*Your goal*
Every line between the top of the data below and the line with "Biometric Privacy Disclosure", both ends included, must be retyped exactly.

*The input*
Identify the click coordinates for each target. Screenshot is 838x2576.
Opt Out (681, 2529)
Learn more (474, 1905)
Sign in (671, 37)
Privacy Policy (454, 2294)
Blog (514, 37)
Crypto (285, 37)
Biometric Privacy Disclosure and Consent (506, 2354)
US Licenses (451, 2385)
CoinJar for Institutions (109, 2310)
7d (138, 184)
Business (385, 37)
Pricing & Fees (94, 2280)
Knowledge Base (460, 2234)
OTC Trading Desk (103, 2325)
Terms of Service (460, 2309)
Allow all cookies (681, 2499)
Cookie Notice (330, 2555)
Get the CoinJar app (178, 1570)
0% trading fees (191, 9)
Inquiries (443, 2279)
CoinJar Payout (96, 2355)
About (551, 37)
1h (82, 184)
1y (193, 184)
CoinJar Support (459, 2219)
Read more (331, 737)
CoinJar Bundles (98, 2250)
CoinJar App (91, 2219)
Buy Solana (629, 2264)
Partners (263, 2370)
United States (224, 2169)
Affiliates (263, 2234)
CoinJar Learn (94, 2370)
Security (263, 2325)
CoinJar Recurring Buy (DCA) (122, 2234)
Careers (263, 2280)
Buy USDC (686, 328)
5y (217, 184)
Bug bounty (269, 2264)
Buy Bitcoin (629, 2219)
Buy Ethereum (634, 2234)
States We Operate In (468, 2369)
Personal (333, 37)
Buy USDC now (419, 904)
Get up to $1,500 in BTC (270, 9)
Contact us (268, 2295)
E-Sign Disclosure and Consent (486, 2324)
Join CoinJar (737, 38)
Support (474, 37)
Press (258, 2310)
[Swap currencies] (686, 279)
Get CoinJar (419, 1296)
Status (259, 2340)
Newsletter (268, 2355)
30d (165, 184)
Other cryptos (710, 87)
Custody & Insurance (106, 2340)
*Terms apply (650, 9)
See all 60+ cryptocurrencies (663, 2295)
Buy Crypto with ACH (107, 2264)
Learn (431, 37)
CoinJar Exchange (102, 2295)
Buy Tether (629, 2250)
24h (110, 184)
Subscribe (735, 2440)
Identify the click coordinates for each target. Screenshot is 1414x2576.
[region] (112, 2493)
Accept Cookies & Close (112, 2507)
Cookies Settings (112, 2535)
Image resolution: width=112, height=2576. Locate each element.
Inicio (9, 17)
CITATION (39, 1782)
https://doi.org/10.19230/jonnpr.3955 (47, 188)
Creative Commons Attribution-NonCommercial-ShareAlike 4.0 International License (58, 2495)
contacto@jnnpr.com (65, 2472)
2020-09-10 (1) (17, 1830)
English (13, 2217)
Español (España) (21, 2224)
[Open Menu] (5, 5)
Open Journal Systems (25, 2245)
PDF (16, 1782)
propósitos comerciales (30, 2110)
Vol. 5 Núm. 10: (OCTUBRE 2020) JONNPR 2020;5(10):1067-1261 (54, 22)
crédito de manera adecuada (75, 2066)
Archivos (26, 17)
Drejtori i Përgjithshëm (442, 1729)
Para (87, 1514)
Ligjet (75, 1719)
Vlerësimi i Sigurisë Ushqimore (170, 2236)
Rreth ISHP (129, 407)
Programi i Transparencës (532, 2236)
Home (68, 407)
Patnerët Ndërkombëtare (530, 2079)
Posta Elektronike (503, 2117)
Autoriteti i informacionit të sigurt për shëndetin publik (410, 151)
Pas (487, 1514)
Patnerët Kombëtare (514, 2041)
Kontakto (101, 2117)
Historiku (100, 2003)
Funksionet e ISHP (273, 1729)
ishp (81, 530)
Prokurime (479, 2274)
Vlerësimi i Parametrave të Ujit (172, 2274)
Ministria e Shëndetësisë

*Response box*
Identify the click coordinates for each target. Screenshot is 838x2576.
Opt Out (681, 2529)
Learn more (474, 1905)
Sign in (671, 37)
Privacy Policy (454, 2294)
Blog (514, 37)
Crypto (285, 37)
Biometric Privacy Disclosure and Consent (506, 2354)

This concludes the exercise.